'''
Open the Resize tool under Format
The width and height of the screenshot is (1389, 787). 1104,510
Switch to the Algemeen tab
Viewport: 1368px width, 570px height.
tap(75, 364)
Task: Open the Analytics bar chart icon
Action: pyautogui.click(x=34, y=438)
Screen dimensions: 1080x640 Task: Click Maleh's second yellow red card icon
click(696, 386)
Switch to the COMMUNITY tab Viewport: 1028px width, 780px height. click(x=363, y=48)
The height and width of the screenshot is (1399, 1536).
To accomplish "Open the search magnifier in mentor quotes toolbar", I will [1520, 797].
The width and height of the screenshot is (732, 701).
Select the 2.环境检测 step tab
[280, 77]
'''
= Try it =
Beginning at the line that holds "Switch to the COMMUNITY", reproduce each line of the records above down to and including the last one.

= Result =
Switch to the COMMUNITY tab Viewport: 1028px width, 780px height. click(x=363, y=48)
The height and width of the screenshot is (1399, 1536).
To accomplish "Open the search magnifier in mentor quotes toolbar", I will [1520, 797].
The width and height of the screenshot is (732, 701).
Select the 2.环境检测 step tab
[280, 77]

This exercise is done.